|Matthew Henry's Concise Commentary|
128:1-6 The blessings of those who fear God. - Only those who are truly holy, are truly happy. In vain do we pretend to be of those that fear God, if we do not make conscience of keeping stedfastly to his ways. Blessed is every one that fears the Lord; whether he be high or low, rich or poor in the world. If thou fear him and walk in his ways, all shall be well with thee while thou livest, better when thou diest, best of all in eternity. By the blessing of God, the godly shall get an honest livelihood. Here is a double promise; they shall have something to do, for an idle life is a miserable, uncomfortable life, and shall have health and strength, and power of mind to do it. They shall not be forced to live upon the labours of other people. It is as much a mercy as a duty, with quietness to work and eat our own bread. They and theirs shall enjoy what they get. Such as fear the Lord and walk in his ways, are the only happy persons, whatever their station in life may be. They shall have abundant comfort in their family relations. And they shall have all the good things God has promised, and which they pray for. A good man can have little comfort in seeing his children's children, unless he sees peace upon Israel. Every true believer rejoices in the prosperity of the church. Hereafter we shall see greater things, with the everlasting peace and rest that remain for the Israel of God.
Verse 3. - Thy wife shall be as a fruitful vine by the sides (rather, in the inner chambers) of thine house. The second point of blessedness is a fruitful wife, content to dwell in the female apartments of the house, to keep at home (Titus 2:5) and guide the household. Thy children like olive plants; or, "olive shoots" - the vigorous offsets from an aged olive tree, which spring up around it, ready to take its place. Round about thy table. Clustering around thy board, at once a source of cheerfulness and strength (see Psalm 127:5). This is the third point of blessedness.
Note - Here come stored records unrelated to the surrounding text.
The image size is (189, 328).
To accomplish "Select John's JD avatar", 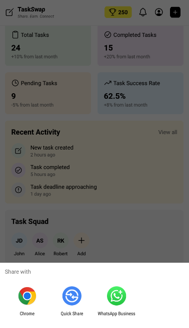I will (x=19, y=241).
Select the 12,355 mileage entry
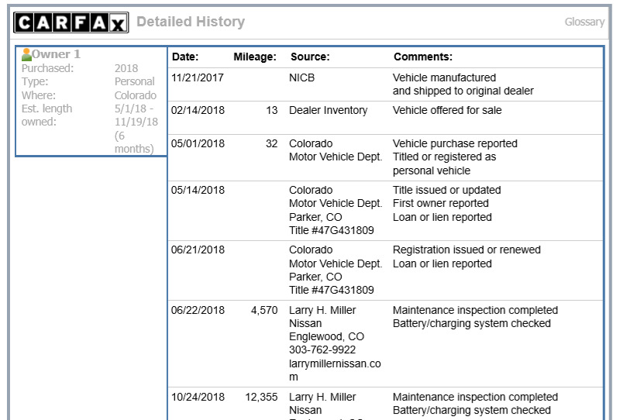The height and width of the screenshot is (420, 620). click(x=261, y=397)
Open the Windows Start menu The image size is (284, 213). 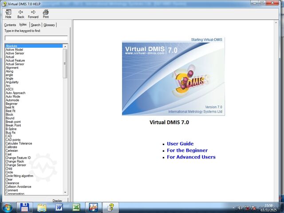[x=7, y=207]
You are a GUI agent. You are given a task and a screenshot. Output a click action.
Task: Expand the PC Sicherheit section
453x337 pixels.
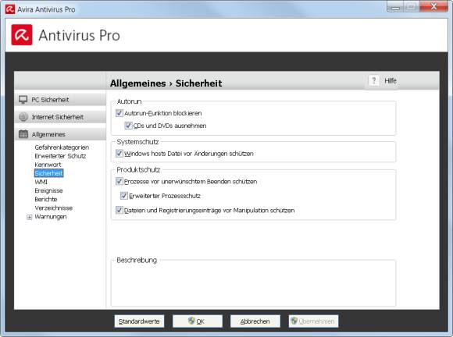pyautogui.click(x=60, y=100)
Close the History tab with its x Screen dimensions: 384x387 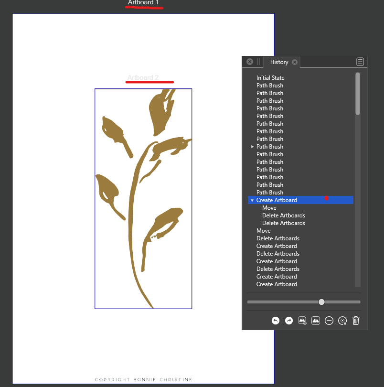295,62
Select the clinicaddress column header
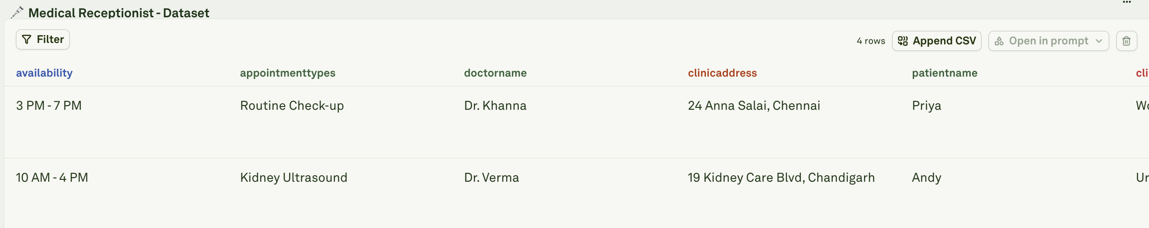This screenshot has width=1149, height=228. [722, 73]
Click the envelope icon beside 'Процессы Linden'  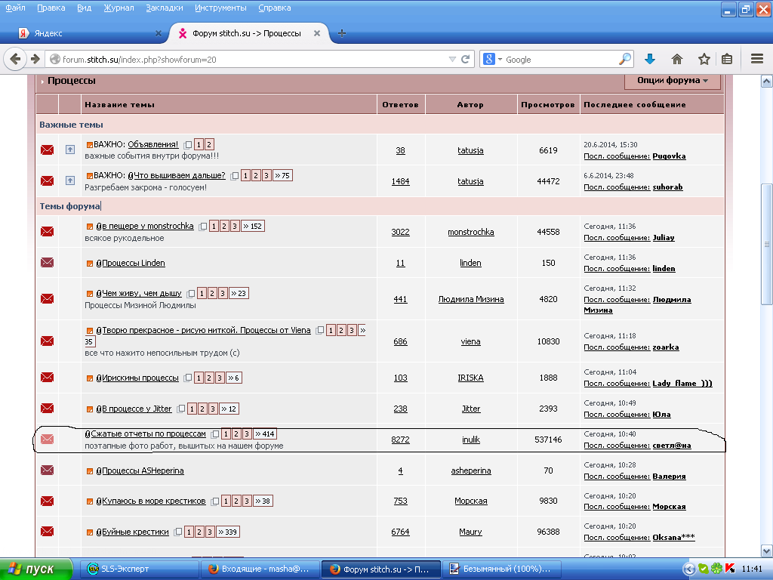coord(47,263)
Gill's Exposition of the Entire Bible
Thy wife shall be as a fruitful vine by the sides of thine house,.... The vine being a weak and tender tree, which needs propping and supporting; and often is fastened to the sides of a house, to which the allusion here is; whereunto it cleaves, and on which it runs up, and bears very agreeable fruit; it is properly used to express the weakness and tenderness of the female sex, their fruitfulness in bearing children, and their care of domestic affairs, being keepers at home; see 1 Peter 3:7. Kimchi observes, that the vine is the only tree men plant within doors; which, when it is grown up, they bring out at a hole or window of the house without, to have the sun and air; and so its root is within the house, and the branches without: and he observes, that a modest woman is within the house, and does not go without, and is only seen by her husband; but her children, like the branches of the vine, go out to work. This may be applied to Christ and his church; to him the other characters agree: he, as man, is one that feared the Lord; the grace of fear was in him; the spirit of fear rested on him; and he was in the exercise of it, and walked in all the ways of the Lord, Isaiah 11:1; he now sees and enjoys the travail or labour of his soul to satisfaction, and is made most blessed for evermore, Isaiah 53:11. The church is the bride, the Lamb's wife, the spouse of Christ; and may be compared to a vine for her weakness in herself, her fruitfulness in grace and good works, and in bringing forth souls to Christ, through the ministry of the word; all which is pleasant and grateful to him; see Psalm 80:14;
thy children like olive plants round about thy table; a numerous offspring was always accounted a very great blessing; and it must be very pleasant to a parent to see his children round about his table, placed in their proper order according to their age, partaking of what it is furnished with: Job, in his time of prosperity, had many children; and, next to the presence of the Almighty with him, he mentions this of his children being about him; see Job 1:2. This may be applied to the spiritual seed and offspring of Christ, which are like to olive trees or olive plants; to which David is compared, Psalm 52:8; the two anointed ones in Zechariah 4:11; the two witnesses in Revelation 11:4; and all true believers in Christ may; because of their excellency, these being choice plants; because of their fruitfulness and beauty; because of their fatness, and having oil in them; and because of their perpetuity, being ever green; see Jeremiah 11:16. Now Christ has a table, which he has well furnished, at which he himself sits, and places these his children all around; and whom he welcomes to the entertainment he makes, and takes delight and pleasure in them, Sol 1:12. Kimchi observes, the olive trees do not admit of a graft from other trees; see Romans 11:24; and so this denotes the legitimacy of those children, being free from all suspicion of being spurious, being born of such a wife as before described; and being green and moist all the year long, denotes their continuance in good works.
Jamieson-Fausset-Brown Bible Commentary
3. by the sides—or, "within" (Ps 48:2).
olive plants—are peculiarly luxuriant (Ps 52:8).